#### PROBLEM TO WORK ON
Using the pie-making text below, answer each question.
(a) How long did the pie dough sit in the fridge before it was firm and ready?
(b) Which three apple varieties were combined for the filling?
(c) To what temperature was the oven set for blind baking the bottom crust?

#### EXTRACT PROVIDED
****

I measured my dry ingredients directly into the bowl of the food processor fitted with the blade attachment, pulsing a few times to sift them together before adding the cold cubes of butter. I pulsed the food processor until the mixture resembled course cornmeal and there were still quite a few largish chunks of butter remaining. One tablespoon at a time, I added ice water and pulsed the processor until the mixture just started the come together, but hadn't yet formed a ball. I took a small handful of the dough, squeezed it in my hand and it held together. The dough had a crumbly texture, but once it was turned out onto my work surface, it came together into a mass. One of the classic mistakes you can make with pie dough is to overwork it, which results in a tough, hard crust. This dough should not be kneaded and requires at least an hour to rest and chill in the fridge before it gets rolled out. I split the dough in half, worked each half into a rough ball and transferred it to a sheet of plastic wrap, which I used to press and shape the dough into a smooth and evenly round disk. With my pie dough chillin' in the fridge, I turned my attention to the apples.

The variety of apple you use makes a tremendous difference in the flavor and texture of the pie. Some varieties like Red Delicious and Rome become mushy when they are cooked. Cooking can also change the flavor, causing some apples to become too sweet or just bland. Granny Smith apples are known for keeping their shape when they cook, but they are very tart. A mixture of different varieties will result in the best flavor and texture. I chose a combination of Granny Smith, Macintosh and Gala apples, which I peeled, cored and sliced very thinly. I added all the other ingredients to the apples and set them aside to macerate in their own juices and soften before baking.

After about 2 hours in the fridge, the pie dough was firm, rested and ready to rock. I left it sitting on the counter for about 20 minutes so it could warm up just a bit before I started rolling it out. I also set my oven to 375 so I could blind bake the bottom crust. Blink baking is a technique where you pre-bake the bottom crust to make sure it stays crispy as you bake your pie. My mother never blind baked her pie crusts and the bottom was always floppy, doughy and under-cooked. For most of my life, I thought that's how all pies were supposed to taste because that was all I knew, but when I experienced a well-baked pie crust for the first time, I knew there was room for improvement in my mother's technique. Now, I never bake a fruit pie without blind baking the crust. I unwrapped one piece of dough and started working it a bit with my hands.

****

#### RECORD SET
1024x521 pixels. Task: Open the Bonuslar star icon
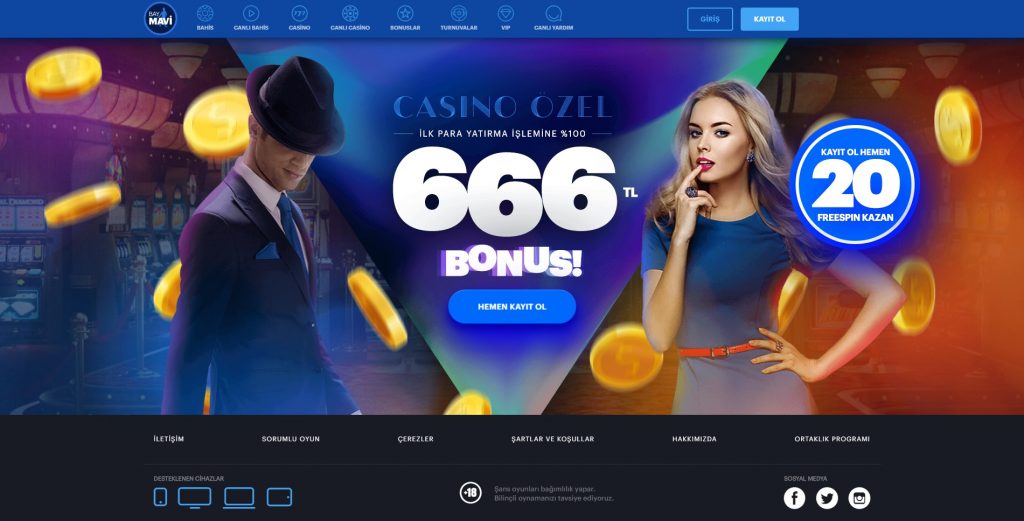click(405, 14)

****

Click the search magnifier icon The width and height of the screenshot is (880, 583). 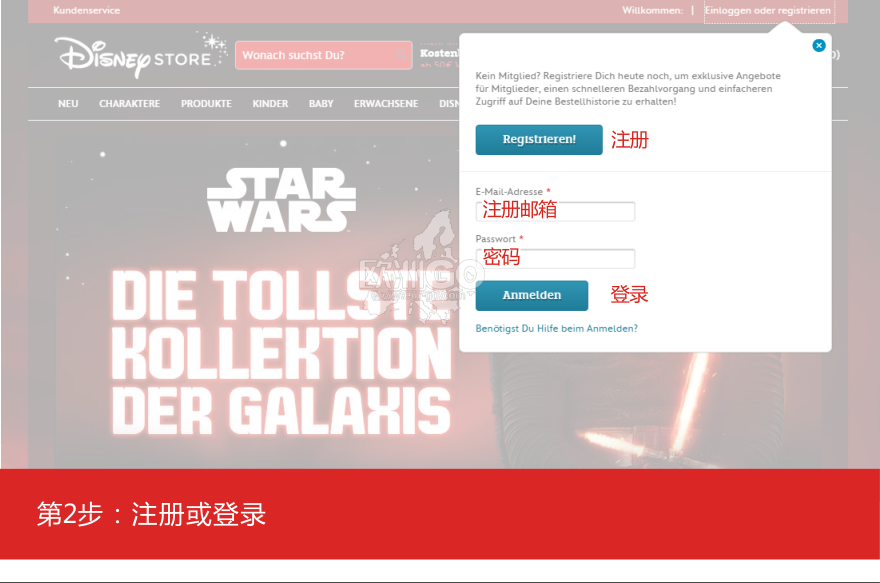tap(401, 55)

****

#### ANSWER TO THIS PROBLEM
(a) About 2 hours.
(b) Granny Smith, Macintosh and Gala.
(c) 375.